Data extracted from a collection
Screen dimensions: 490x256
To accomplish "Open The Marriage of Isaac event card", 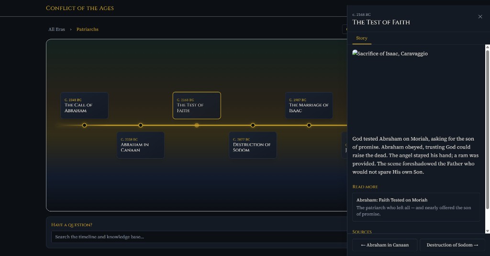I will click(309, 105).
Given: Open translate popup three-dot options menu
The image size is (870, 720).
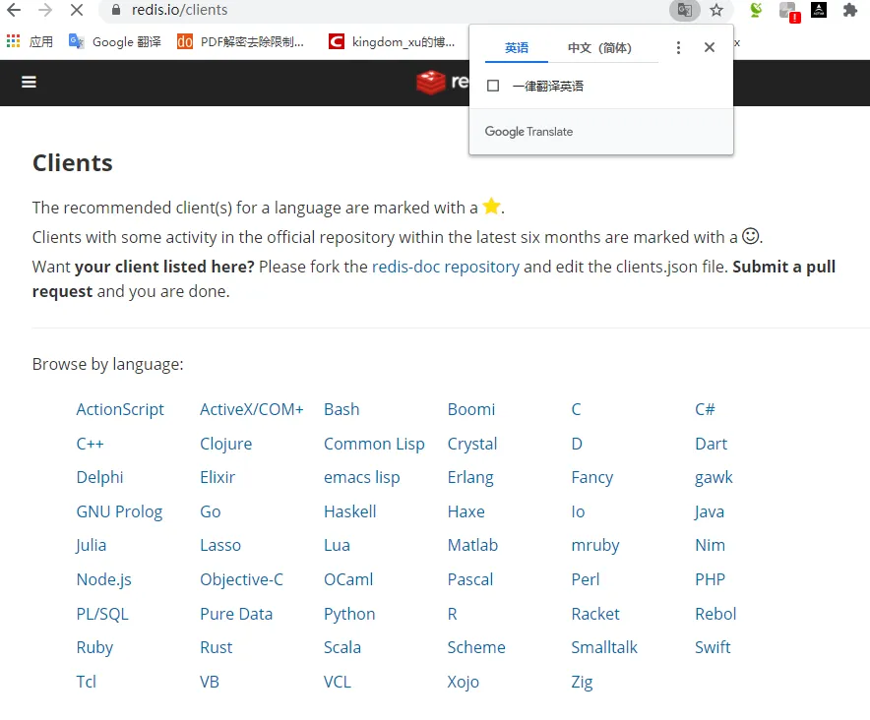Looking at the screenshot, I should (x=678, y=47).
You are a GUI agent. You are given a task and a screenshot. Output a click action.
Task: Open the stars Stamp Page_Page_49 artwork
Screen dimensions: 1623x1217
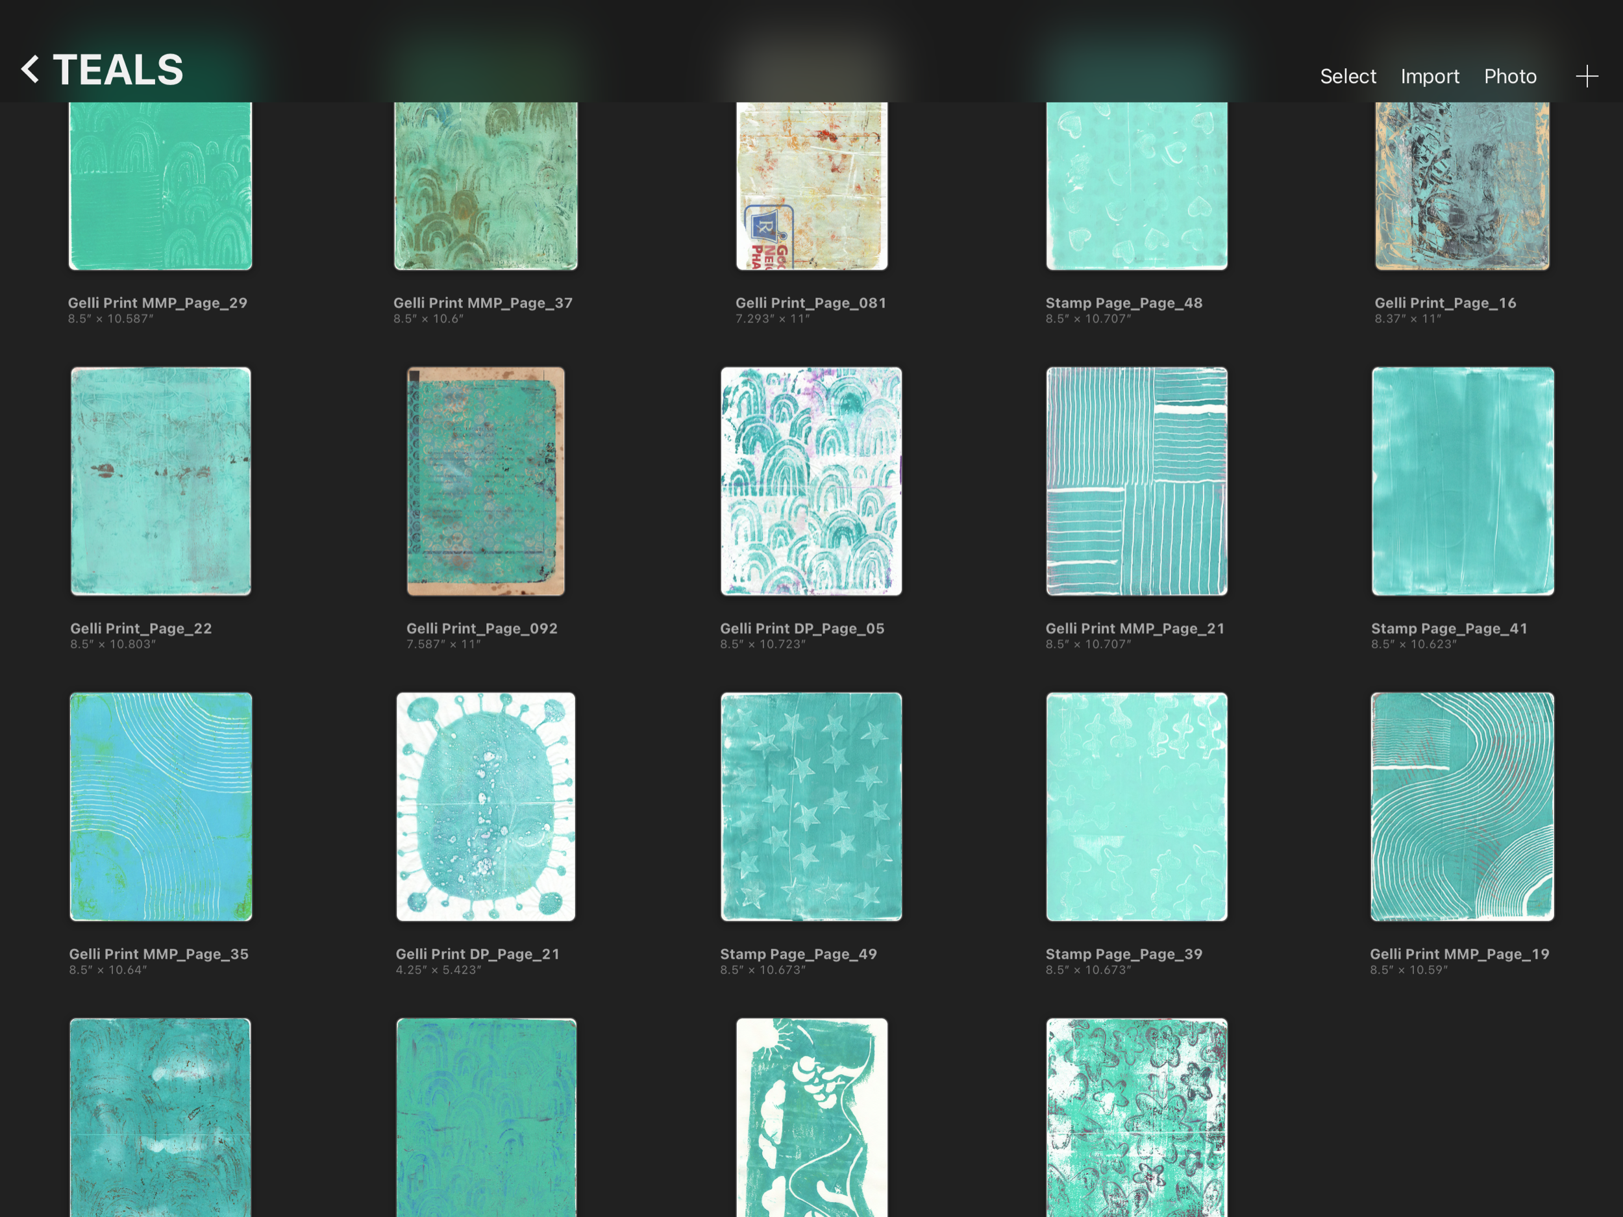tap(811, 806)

Written task
Write out the entries word for word, starting at the line that contains "You are a GUI" and continuing through the last line, with both ends included. Leave out the pictures.

Worked answer
You are a GUI agent. You are given a task and a screenshot. Output a click action.
Task: Open the stars Stamp Page_Page_49 artwork
Screen dimensions: 1623x1217
tap(811, 806)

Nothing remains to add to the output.